Entries provided –
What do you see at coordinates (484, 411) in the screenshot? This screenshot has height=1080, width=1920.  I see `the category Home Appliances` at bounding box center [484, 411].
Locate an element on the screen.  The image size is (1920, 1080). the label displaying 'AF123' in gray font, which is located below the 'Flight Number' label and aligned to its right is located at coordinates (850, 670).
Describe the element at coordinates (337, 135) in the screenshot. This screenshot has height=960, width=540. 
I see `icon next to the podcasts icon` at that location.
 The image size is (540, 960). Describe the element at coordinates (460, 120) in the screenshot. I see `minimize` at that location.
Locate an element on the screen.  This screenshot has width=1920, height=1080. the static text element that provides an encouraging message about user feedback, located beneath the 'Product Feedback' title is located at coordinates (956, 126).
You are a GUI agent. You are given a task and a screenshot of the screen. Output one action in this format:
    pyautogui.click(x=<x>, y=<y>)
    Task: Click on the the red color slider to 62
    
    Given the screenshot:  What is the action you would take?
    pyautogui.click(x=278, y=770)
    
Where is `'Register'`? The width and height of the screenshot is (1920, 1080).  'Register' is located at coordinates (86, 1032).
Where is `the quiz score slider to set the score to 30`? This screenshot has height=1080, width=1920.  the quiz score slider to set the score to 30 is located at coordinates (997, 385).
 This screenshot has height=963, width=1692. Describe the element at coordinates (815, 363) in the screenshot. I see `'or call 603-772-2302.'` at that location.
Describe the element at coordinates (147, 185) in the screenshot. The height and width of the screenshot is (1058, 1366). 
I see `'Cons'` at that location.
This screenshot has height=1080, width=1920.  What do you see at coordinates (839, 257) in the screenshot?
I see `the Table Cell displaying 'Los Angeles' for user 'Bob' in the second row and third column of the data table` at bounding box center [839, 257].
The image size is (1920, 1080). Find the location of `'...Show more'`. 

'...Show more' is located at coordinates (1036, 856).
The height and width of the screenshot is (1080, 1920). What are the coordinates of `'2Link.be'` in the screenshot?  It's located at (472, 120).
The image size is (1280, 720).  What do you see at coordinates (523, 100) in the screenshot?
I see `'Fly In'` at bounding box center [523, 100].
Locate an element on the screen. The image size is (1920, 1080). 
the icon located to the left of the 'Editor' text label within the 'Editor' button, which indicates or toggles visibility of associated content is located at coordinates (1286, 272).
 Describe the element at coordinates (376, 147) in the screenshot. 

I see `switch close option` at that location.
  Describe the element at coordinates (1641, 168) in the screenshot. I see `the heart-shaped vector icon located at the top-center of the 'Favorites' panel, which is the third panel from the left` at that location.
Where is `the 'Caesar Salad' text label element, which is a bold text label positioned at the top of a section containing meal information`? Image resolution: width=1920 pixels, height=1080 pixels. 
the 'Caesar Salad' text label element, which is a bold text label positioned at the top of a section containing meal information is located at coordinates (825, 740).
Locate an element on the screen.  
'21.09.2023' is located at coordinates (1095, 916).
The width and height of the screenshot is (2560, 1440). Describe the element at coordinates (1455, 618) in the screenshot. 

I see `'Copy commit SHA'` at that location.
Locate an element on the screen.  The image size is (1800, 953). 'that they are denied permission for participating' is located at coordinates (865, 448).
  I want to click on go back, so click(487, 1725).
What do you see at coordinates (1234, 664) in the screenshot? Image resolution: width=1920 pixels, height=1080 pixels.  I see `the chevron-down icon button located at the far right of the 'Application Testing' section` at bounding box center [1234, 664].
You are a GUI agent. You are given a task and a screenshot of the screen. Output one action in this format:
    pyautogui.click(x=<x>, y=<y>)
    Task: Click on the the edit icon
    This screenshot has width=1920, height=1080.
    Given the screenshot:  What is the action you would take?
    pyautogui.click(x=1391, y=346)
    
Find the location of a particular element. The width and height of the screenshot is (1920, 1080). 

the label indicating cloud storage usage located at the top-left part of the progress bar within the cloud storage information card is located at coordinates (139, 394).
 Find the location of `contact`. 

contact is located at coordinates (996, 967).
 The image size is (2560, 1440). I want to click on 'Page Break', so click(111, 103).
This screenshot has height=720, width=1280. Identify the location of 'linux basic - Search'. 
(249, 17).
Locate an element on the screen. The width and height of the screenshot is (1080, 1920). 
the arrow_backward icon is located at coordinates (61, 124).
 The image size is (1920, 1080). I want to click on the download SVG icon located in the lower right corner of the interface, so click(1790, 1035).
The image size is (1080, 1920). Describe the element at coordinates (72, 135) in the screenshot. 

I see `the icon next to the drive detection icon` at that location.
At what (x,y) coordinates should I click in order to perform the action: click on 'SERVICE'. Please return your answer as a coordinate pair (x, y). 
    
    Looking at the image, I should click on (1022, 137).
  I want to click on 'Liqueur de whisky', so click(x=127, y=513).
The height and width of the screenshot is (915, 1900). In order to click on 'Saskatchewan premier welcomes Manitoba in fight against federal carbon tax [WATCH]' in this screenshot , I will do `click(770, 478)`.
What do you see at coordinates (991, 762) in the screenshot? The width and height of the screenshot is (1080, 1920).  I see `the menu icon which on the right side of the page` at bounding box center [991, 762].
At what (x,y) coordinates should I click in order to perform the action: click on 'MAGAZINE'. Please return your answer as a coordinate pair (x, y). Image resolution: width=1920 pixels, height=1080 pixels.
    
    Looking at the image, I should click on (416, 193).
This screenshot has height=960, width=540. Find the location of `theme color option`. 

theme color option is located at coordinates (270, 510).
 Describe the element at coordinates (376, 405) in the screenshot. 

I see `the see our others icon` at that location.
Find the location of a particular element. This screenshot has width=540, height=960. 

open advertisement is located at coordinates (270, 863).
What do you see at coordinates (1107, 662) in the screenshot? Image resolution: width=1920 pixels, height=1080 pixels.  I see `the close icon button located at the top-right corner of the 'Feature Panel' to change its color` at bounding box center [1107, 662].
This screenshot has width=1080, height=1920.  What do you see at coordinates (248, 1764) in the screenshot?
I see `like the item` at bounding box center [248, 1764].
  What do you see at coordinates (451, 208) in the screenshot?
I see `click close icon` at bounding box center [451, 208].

What this task involves – Collect every line of the material above that contains the word "section". Case counts.

Result –
Where is `the 'Caesar Salad' text label element, which is a bold text label positioned at the top of a section containing meal information`? Image resolution: width=1920 pixels, height=1080 pixels. 
the 'Caesar Salad' text label element, which is a bold text label positioned at the top of a section containing meal information is located at coordinates (825, 740).
What do you see at coordinates (1234, 664) in the screenshot? Image resolution: width=1920 pixels, height=1080 pixels.  I see `the chevron-down icon button located at the far right of the 'Application Testing' section` at bounding box center [1234, 664].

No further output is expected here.